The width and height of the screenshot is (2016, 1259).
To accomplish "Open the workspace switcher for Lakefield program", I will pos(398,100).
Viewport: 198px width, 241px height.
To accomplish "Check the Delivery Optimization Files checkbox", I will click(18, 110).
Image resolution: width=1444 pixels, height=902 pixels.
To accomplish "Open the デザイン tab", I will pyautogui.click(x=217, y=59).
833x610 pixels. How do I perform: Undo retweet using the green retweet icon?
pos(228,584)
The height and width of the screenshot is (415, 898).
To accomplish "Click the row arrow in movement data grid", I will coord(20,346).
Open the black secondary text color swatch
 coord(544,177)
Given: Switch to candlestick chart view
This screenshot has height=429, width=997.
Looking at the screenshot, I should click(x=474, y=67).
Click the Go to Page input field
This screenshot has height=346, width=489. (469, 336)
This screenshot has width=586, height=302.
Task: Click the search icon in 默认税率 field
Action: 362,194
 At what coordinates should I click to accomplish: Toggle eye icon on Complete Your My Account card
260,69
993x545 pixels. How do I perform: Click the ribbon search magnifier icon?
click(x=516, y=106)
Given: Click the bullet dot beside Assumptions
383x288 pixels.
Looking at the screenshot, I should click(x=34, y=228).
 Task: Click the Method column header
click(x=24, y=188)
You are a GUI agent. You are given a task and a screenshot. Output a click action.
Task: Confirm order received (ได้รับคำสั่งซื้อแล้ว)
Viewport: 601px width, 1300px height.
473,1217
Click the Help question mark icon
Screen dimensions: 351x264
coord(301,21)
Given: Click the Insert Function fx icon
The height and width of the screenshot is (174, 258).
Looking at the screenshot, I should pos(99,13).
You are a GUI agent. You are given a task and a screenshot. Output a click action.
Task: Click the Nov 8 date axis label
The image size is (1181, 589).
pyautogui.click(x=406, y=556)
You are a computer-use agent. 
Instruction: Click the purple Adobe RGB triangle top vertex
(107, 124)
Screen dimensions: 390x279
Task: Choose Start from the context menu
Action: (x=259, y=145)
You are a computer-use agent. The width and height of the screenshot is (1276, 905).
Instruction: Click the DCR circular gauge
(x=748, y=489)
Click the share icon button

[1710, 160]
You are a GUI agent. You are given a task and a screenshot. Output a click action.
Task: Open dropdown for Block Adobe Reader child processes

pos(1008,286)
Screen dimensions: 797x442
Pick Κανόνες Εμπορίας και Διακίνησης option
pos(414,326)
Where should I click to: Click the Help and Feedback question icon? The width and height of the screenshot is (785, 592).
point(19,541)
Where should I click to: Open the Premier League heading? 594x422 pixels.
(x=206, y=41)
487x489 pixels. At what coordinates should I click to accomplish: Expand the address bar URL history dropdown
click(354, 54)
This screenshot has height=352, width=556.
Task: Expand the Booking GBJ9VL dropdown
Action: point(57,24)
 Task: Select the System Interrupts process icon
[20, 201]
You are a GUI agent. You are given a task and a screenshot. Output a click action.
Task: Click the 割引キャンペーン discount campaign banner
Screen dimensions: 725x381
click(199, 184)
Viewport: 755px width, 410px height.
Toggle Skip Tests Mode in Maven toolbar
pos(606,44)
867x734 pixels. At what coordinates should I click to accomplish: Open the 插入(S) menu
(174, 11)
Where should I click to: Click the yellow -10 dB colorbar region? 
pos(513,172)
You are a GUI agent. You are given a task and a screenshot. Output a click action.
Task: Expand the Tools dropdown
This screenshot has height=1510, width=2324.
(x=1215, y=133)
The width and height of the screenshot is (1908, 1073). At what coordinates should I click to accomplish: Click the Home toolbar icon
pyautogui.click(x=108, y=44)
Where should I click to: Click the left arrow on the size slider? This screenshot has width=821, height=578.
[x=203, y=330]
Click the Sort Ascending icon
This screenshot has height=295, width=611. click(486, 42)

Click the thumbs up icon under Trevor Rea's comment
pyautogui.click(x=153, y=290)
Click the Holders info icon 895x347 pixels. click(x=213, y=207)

----------

**Task:** Return the lines of the material exactly, from the first line through the line that contains "click(x=24, y=188)", including both of them.

**Solution to the exercise:**
The width and height of the screenshot is (2016, 1259).
To accomplish "Open the workspace switcher for Lakefield program", I will pos(398,100).
Viewport: 198px width, 241px height.
To accomplish "Check the Delivery Optimization Files checkbox", I will click(18, 110).
Image resolution: width=1444 pixels, height=902 pixels.
To accomplish "Open the デザイン tab", I will pyautogui.click(x=217, y=59).
833x610 pixels. How do I perform: Undo retweet using the green retweet icon?
pos(228,584)
The height and width of the screenshot is (415, 898).
To accomplish "Click the row arrow in movement data grid", I will coord(20,346).
Open the black secondary text color swatch
 coord(544,177)
Given: Switch to candlestick chart view
This screenshot has height=429, width=997.
Looking at the screenshot, I should click(x=474, y=67).
Click the Go to Page input field
This screenshot has height=346, width=489. (469, 336)
This screenshot has width=586, height=302.
Task: Click the search icon in 默认税率 field
Action: 362,194
 At what coordinates should I click to accomplish: Toggle eye icon on Complete Your My Account card
260,69
993x545 pixels. How do I perform: Click the ribbon search magnifier icon?
click(x=516, y=106)
Given: Click the bullet dot beside Assumptions
383x288 pixels.
Looking at the screenshot, I should click(x=34, y=228).
 Task: Click the Method column header
click(x=24, y=188)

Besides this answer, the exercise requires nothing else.